DOCUMENT EXCERPT START

1. Who is the target audience of this database and what can they expect to find in TcSNP?
TcSNP is meant to be used by anyone with an interest in Trypanosoma cruzi and/or Chagas Diseases in the areas of genetic variation, evolution, population genetics, ecoepidemiology. As a resource it aims to collect and integrate information on genetic polymorphisms between different stocks, strains and clones of T. cruzi. Also, it provides the ability to query this data in biological meaningful ways, for example look for genetic markers that would allow typing of a strain or clone against other strains or clones.
2. How do I cite TcSNP?
TcSNP: a database of genetic variation in Trypanosoma cruzi. Ackermann AA, Carmona SJ and Agüero F. Nucleic Acids Research: advance access published online on October 30, 2008. DOI: 10.1093/nar/gkn874

Alignments and SNPs.

1. My sequence of interest is not included in any alignment.
This may happen for a number of reasons. Many coding sequences in the genome of the CL-Brener clone belong to haploid regions of the genome. If there are no other sequences from public databases mapped to this region (ESTs, mRNAs, etc.) then this sequence appears in TcSNP as a singleton because it can't be aligned to any other sequence. In other cases, a single gene from a large gene family may be left as a singleton because it appears to be more divergent in sequence than the rest of the members of the family, and does not fit perfectly into another alignment. Yet another possibility is that your sequence of interest has a significant number of bases that match an entry in our database of repetitive sequences. If this is the case, then your sequence has been masked (repetitive bases have been replaced by N) before computing alignments. This might explain why it has not been aligned to other sequences.

DOCUMENT EXCERPT END

THE TASK: Return the passage of the TcSNP FAQ from "TcSNP is meant" to "Alignments and SNPs.", copied word for word.

DATASET START

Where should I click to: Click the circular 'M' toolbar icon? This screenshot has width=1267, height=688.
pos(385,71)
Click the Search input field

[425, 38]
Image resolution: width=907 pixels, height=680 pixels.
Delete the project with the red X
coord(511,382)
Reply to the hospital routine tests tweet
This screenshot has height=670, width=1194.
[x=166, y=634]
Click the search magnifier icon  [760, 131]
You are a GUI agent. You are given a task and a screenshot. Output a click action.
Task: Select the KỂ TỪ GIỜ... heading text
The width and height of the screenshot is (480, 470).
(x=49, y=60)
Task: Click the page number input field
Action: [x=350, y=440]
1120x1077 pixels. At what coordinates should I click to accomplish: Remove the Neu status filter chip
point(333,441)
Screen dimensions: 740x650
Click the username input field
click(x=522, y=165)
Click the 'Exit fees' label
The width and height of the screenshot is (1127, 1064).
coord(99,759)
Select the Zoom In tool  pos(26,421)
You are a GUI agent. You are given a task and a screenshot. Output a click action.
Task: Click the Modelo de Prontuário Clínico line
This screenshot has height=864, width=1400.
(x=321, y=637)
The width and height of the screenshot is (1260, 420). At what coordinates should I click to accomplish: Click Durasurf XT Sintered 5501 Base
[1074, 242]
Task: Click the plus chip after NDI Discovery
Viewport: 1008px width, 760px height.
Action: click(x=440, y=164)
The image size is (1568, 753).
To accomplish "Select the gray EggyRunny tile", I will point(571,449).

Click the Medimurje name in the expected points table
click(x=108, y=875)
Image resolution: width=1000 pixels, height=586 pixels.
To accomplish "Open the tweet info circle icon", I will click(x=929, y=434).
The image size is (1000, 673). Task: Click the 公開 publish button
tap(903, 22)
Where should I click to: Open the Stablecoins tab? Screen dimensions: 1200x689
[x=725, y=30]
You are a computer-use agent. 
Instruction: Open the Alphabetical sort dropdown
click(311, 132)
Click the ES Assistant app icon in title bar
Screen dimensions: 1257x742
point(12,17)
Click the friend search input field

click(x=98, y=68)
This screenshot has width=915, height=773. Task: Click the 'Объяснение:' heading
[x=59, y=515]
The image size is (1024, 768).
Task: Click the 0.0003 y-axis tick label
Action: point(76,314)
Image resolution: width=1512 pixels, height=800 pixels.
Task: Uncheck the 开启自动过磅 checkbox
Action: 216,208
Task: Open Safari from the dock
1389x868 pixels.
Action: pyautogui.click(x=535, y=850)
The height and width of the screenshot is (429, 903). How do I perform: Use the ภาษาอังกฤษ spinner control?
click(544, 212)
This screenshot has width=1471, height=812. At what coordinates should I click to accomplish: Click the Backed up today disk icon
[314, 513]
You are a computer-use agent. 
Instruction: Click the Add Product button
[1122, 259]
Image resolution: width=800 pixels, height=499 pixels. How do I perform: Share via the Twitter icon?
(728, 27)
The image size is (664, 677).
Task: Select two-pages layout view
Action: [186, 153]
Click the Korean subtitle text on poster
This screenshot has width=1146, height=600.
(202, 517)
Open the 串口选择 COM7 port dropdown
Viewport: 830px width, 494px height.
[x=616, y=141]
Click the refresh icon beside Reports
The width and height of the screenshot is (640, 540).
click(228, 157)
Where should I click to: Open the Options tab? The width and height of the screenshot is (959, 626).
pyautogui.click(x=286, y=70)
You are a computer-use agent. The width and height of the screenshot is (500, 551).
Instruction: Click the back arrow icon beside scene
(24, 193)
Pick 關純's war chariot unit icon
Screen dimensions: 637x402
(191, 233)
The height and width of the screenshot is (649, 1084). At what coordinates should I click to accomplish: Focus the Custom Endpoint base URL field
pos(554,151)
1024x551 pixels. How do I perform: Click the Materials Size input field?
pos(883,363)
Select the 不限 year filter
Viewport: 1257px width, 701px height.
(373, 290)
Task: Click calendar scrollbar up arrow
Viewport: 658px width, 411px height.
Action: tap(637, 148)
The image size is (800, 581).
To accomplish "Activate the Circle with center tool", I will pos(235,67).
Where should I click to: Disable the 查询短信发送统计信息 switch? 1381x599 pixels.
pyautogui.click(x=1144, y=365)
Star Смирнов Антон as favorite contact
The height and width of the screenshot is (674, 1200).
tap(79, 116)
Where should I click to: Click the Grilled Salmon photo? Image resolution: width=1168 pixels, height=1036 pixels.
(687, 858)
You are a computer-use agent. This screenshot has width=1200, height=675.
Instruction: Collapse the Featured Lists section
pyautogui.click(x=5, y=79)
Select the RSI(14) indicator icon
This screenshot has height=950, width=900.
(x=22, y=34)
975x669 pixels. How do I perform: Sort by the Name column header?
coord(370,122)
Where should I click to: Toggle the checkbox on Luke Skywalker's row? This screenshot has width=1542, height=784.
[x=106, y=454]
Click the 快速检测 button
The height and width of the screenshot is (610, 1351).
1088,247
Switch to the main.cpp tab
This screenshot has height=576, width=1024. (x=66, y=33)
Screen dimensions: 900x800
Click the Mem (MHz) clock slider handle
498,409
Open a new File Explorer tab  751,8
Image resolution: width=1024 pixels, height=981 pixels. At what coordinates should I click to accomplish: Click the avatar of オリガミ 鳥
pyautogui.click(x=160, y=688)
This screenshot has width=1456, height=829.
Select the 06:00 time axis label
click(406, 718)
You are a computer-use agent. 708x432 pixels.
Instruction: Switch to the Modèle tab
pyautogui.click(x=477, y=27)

DATASET END

RESULT:
TcSNP is meant to be used by anyone with an interest in Trypanosoma cruzi and/or Chagas Diseases in the areas of genetic variation, evolution, population genetics, ecoepidemiology. As a resource it aims to collect and integrate information on genetic polymorphisms between different stocks, strains and clones of T. cruzi. Also, it provides the ability to query this data in biological meaningful ways, for example look for genetic markers that would allow typing of a strain or clone against other strains or clones.
2. How do I cite TcSNP?
TcSNP: a database of genetic variation in Trypanosoma cruzi. Ackermann AA, Carmona SJ and Agüero F. Nucleic Acids Research: advance access published online on October 30, 2008. DOI: 10.1093/nar/gkn874

Alignments and SNPs.